Music Fantasy-themed music distinguished the Indianapolis Symphony Orchestra’s opening Symphony on the Prairie concert on June 26. Maestro Alfred Savia’s showcasing of Fantasia, 1940 and 2000, brought home popular culture’s debt to classical music. What we cherish in Disney’s films are stand-alone works to savor on one of the loveliest half-moon evenings. We could conjure up Disney Studios’ stereophonic sound swooping across the screen, synchronized to fantastical drawings; or we could create our own images against the dome of sky and along the undulating horizon, listening to the ISO. Fantasia originally was to be a short film with Mickey Mouse acting out Paul Dukas’ The Sorcerer’s Apprentice, but it exploded into a full-length musical feature with visual equivalents to the music of seven other composers. The ISO presented four, beginning with Ponchielli’s playful “Dance of the Hours” from the opera La Gioconda. The catchy tune drifting in and out was readily recognized as Roger Sherman’s steal for “Hello Mudder, Hello Fadder ...” The harp was particularly lovely in its cascading of time, and clouds were good stand-ins for the film’s swans, hippos and elephants, even accommodating the funniest ever pas de deux. Beethoven’s first movement of his “Pastorale” pictures a day in the country. The symphony shared nature’s nuances in all its array. While Disney’s take was mythological, the setting sun sufficed here as tempo and volume traversed the spectrum.

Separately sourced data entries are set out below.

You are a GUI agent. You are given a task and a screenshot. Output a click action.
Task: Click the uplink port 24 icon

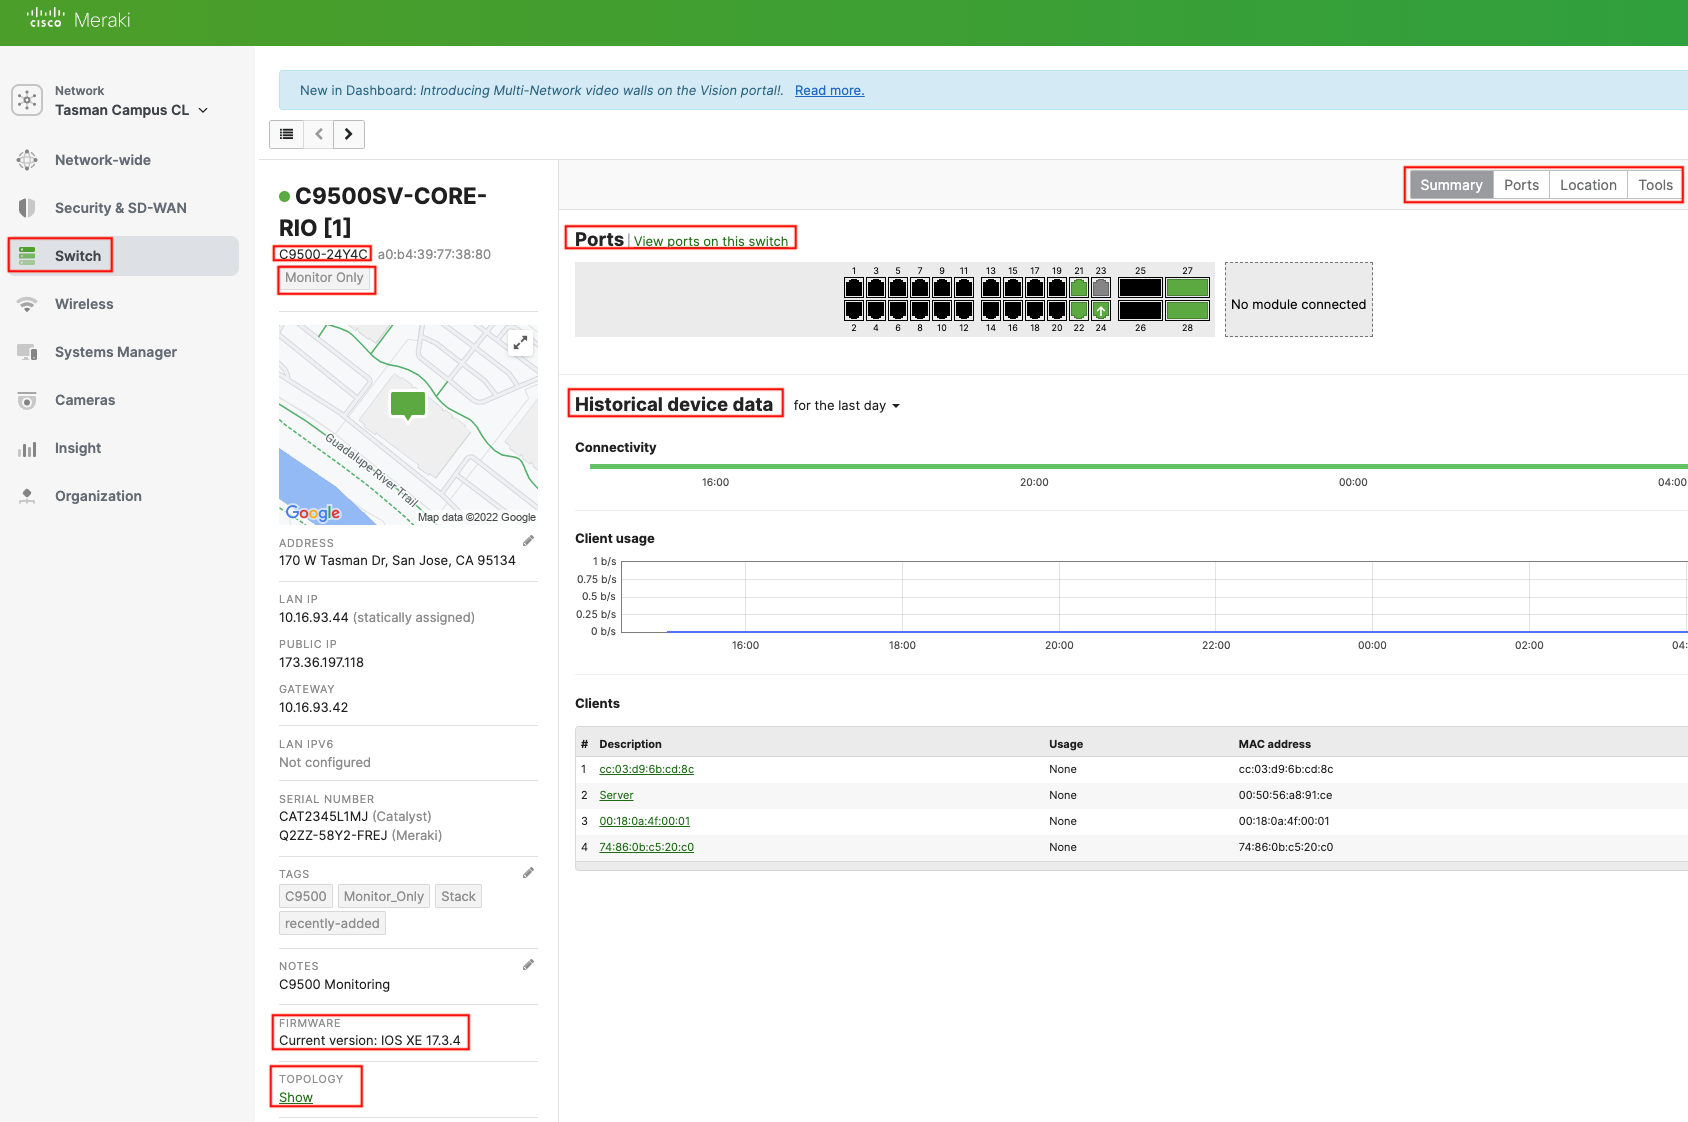[1101, 311]
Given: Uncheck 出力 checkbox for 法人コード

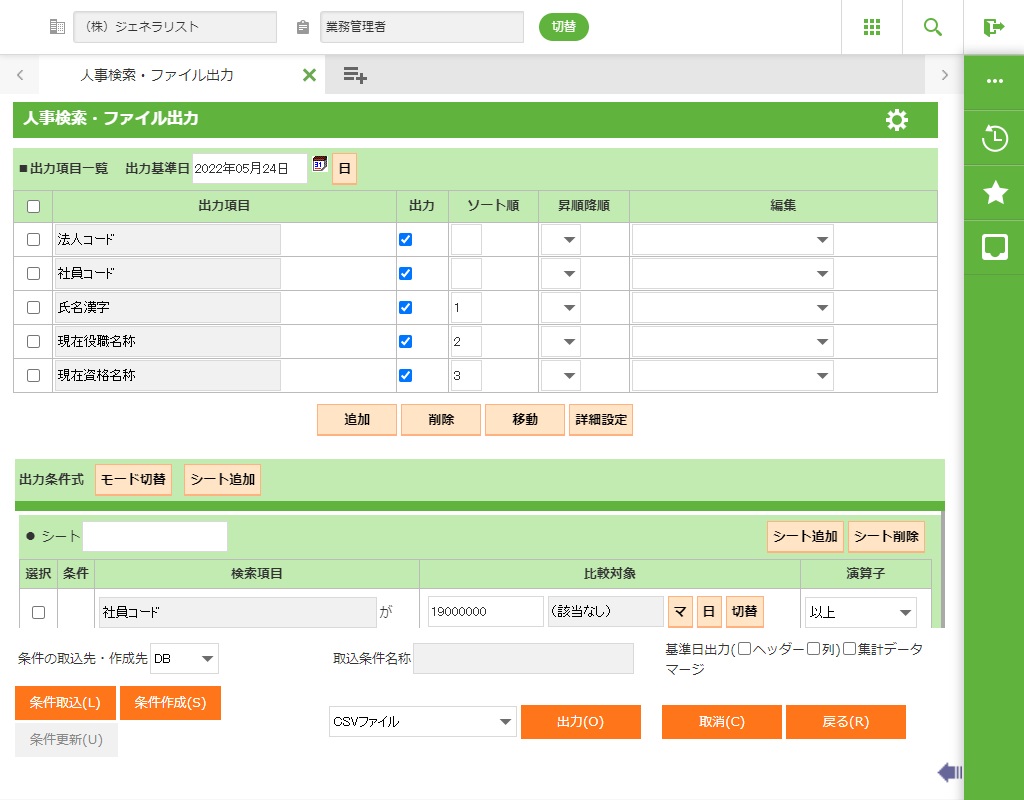Looking at the screenshot, I should tap(405, 240).
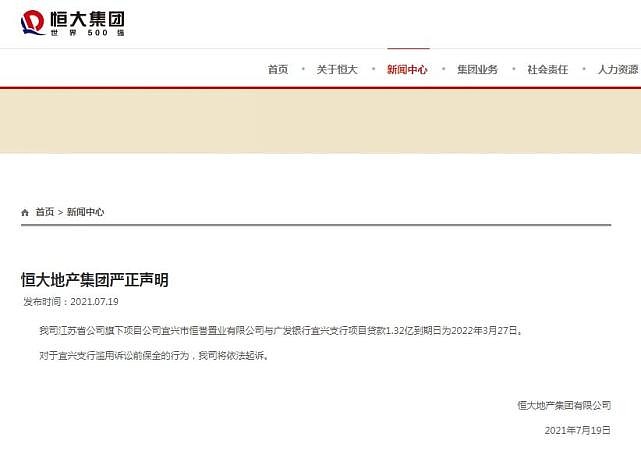The width and height of the screenshot is (641, 451).
Task: Click the breadcrumb home icon
Action: 25,212
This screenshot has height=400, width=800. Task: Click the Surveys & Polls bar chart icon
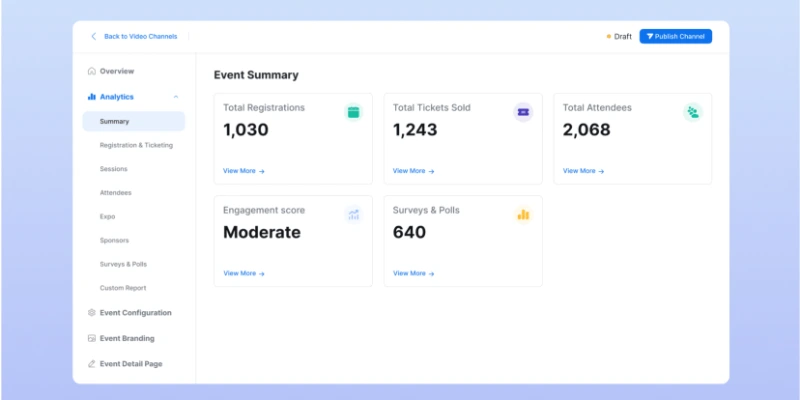[x=523, y=214]
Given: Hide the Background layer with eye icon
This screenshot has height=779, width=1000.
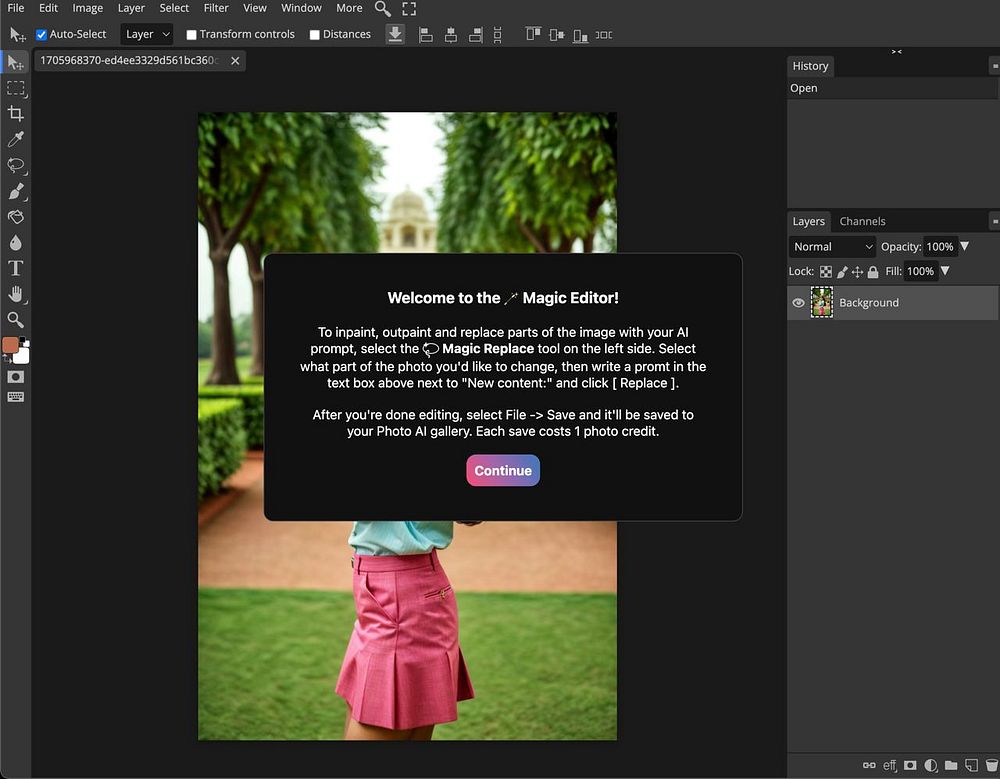Looking at the screenshot, I should click(798, 303).
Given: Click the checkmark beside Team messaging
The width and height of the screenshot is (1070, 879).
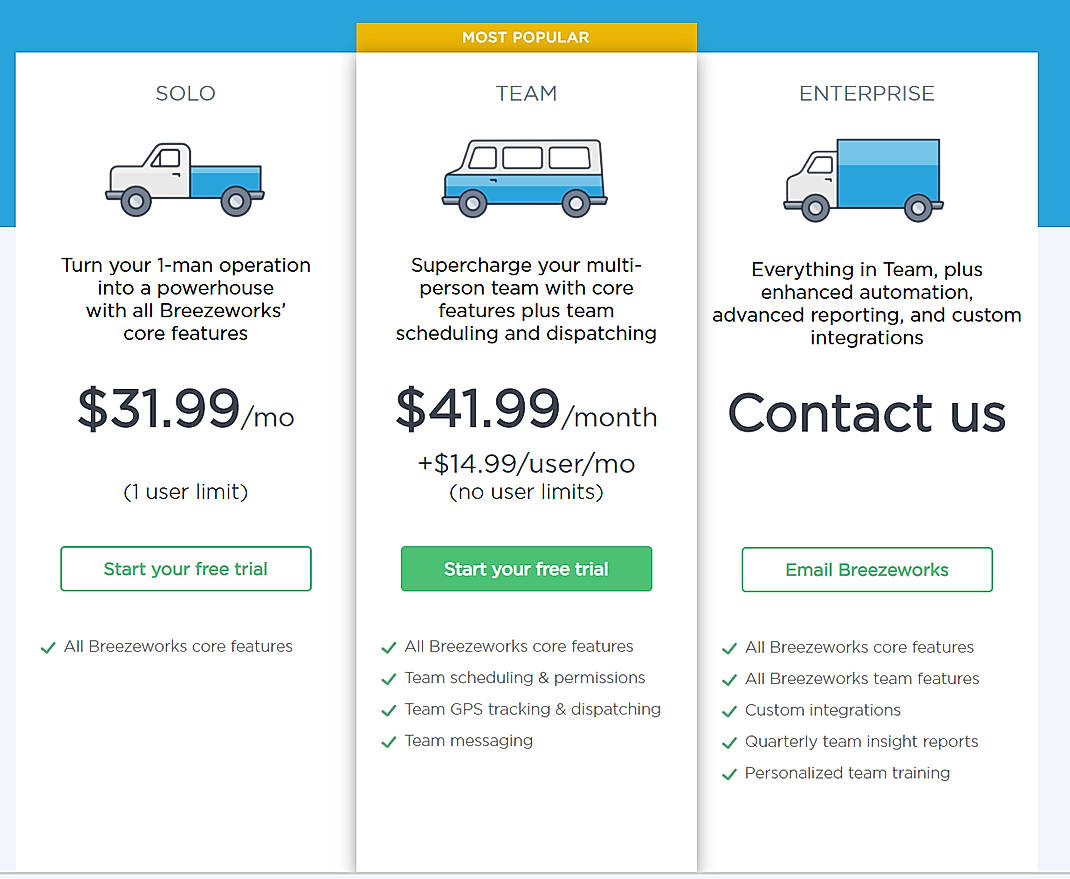Looking at the screenshot, I should (389, 741).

The mini-dramas of Tchaikovsky’s Nutcracker Suite animated flowers and mushrooms. On the prairie, real fireflies looped into the ISO’s swirling, twirling as instruments in unison moved into the fray.
Yet it was the powerhouse, the incomparable Mickey Mouse living the music, that totally engaged the audience. You could feel the connecting from the opening swoop to that swat-ending.
Stokowski’s setting of Bach’s Tocata and Fugue in D Minor, BWV 565, opened the second half, truly appropriate for dimming light as section after section illuminated the swelling of the original organ work. With shadows creeping between the trees, Salvia jumped a dozen decades with John Williams’ screen score, “Harry’s Wondrous World” from Harry Potter and the Sorcerer’s Stone.
Fantasia 2000 closed the program with Respighi’s The Pines of Rome infusing four locations with such vibrancy we truly were transported to that distant place and time. And then fireworks filled the sky. The audience of over 4,000 lingered, making leaving as pleasant an experience as was arriving.